- [ITEMS]:
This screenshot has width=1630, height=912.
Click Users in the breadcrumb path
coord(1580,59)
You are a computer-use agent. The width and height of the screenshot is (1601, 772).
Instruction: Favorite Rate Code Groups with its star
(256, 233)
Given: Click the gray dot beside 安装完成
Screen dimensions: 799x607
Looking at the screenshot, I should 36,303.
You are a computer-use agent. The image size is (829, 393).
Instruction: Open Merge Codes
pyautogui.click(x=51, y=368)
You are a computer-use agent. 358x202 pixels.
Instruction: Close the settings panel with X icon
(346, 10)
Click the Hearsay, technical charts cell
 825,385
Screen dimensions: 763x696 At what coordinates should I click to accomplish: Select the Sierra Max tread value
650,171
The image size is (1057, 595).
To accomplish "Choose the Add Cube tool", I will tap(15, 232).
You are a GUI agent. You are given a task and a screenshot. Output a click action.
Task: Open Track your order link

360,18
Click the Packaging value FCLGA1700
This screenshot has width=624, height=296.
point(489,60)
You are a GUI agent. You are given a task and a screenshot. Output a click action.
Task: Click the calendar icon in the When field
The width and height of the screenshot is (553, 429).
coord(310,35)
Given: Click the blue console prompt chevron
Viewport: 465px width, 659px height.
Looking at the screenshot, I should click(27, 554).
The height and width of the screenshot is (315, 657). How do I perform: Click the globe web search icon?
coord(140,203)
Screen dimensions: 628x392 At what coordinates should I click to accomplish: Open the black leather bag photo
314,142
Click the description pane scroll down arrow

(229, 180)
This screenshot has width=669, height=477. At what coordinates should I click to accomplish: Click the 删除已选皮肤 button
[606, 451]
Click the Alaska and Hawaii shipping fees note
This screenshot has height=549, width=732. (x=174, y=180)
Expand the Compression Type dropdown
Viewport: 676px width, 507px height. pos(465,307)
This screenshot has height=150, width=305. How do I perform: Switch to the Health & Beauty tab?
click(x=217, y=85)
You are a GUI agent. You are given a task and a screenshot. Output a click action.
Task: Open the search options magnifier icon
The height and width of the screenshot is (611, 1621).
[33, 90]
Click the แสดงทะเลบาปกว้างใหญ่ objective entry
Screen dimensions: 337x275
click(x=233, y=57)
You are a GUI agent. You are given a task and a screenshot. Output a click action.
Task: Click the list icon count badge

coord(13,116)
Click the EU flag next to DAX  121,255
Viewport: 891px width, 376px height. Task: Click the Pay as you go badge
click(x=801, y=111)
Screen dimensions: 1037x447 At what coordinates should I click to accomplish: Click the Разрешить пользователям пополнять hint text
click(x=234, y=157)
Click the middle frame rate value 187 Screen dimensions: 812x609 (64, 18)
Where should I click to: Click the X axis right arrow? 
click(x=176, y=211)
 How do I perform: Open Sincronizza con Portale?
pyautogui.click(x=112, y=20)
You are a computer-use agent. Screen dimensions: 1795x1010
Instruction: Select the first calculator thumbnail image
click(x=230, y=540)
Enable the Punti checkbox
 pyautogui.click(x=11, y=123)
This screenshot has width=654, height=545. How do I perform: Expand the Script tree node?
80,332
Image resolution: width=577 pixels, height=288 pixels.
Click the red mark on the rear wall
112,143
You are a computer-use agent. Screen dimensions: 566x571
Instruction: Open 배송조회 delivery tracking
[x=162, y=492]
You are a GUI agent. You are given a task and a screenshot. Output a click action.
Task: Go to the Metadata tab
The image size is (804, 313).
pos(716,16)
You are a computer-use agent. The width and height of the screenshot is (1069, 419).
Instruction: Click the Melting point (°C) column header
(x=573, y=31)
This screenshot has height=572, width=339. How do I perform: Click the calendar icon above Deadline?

- [PROMPT]:
Reproduce every entry above verbatim, keeping each line in its original order.

- [IN RESPONSE]:
This screenshot has width=1630, height=912.
Click Users in the breadcrumb path
coord(1580,59)
You are a computer-use agent. The width and height of the screenshot is (1601, 772).
Instruction: Favorite Rate Code Groups with its star
(256, 233)
Given: Click the gray dot beside 安装完成
Screen dimensions: 799x607
Looking at the screenshot, I should 36,303.
You are a computer-use agent. The image size is (829, 393).
Instruction: Open Merge Codes
pyautogui.click(x=51, y=368)
You are a computer-use agent. 358x202 pixels.
Instruction: Close the settings panel with X icon
(346, 10)
Click the Hearsay, technical charts cell
 825,385
Screen dimensions: 763x696 At what coordinates should I click to accomplish: Select the Sierra Max tread value
650,171
The image size is (1057, 595).
To accomplish "Choose the Add Cube tool", I will tap(15, 232).
You are a GUI agent. You are given a task and a screenshot. Output a click action.
Task: Open Track your order link

360,18
Click the Packaging value FCLGA1700
This screenshot has width=624, height=296.
point(489,60)
You are a GUI agent. You are given a task and a screenshot. Output a click action.
Task: Click the calendar icon in the When field
The width and height of the screenshot is (553, 429).
coord(310,35)
Given: Click the blue console prompt chevron
Viewport: 465px width, 659px height.
Looking at the screenshot, I should click(27, 554).
The height and width of the screenshot is (315, 657). How do I perform: Click the globe web search icon?
coord(140,203)
Screen dimensions: 628x392 At what coordinates should I click to accomplish: Open the black leather bag photo
314,142
Click the description pane scroll down arrow

(229, 180)
This screenshot has width=669, height=477. At what coordinates should I click to accomplish: Click the 删除已选皮肤 button
[606, 451]
Click the Alaska and Hawaii shipping fees note
This screenshot has height=549, width=732. (x=174, y=180)
Expand the Compression Type dropdown
Viewport: 676px width, 507px height. pos(465,307)
This screenshot has height=150, width=305. How do I perform: Switch to the Health & Beauty tab?
click(x=217, y=85)
You are a GUI agent. You are given a task and a screenshot. Output a click action.
Task: Open the search options magnifier icon
The height and width of the screenshot is (611, 1621).
[33, 90]
Click the แสดงทะเลบาปกว้างใหญ่ objective entry
Screen dimensions: 337x275
click(x=233, y=57)
You are a GUI agent. You are given a task and a screenshot. Output a click action.
Task: Click the list icon count badge

coord(13,116)
Click the EU flag next to DAX  121,255
Viewport: 891px width, 376px height. Task: Click the Pay as you go badge
click(x=801, y=111)
Screen dimensions: 1037x447 At what coordinates should I click to accomplish: Click the Разрешить пользователям пополнять hint text
click(x=234, y=157)
Click the middle frame rate value 187 Screen dimensions: 812x609 (64, 18)
Where should I click to: Click the X axis right arrow? 
click(x=176, y=211)
 How do I perform: Open Sincronizza con Portale?
pyautogui.click(x=112, y=20)
You are a computer-use agent. Screen dimensions: 1795x1010
Instruction: Select the first calculator thumbnail image
click(x=230, y=540)
Enable the Punti checkbox
 pyautogui.click(x=11, y=123)
This screenshot has width=654, height=545. How do I perform: Expand the Script tree node?
80,332
Image resolution: width=577 pixels, height=288 pixels.
Click the red mark on the rear wall
112,143
You are a computer-use agent. Screen dimensions: 566x571
Instruction: Open 배송조회 delivery tracking
[x=162, y=492]
You are a GUI agent. You are given a task and a screenshot. Output a click action.
Task: Go to the Metadata tab
The image size is (804, 313).
pos(716,16)
You are a computer-use agent. The width and height of the screenshot is (1069, 419).
Instruction: Click the Melting point (°C) column header
(x=573, y=31)
This screenshot has height=572, width=339. How do I perform: Click the calendar icon above Deadline?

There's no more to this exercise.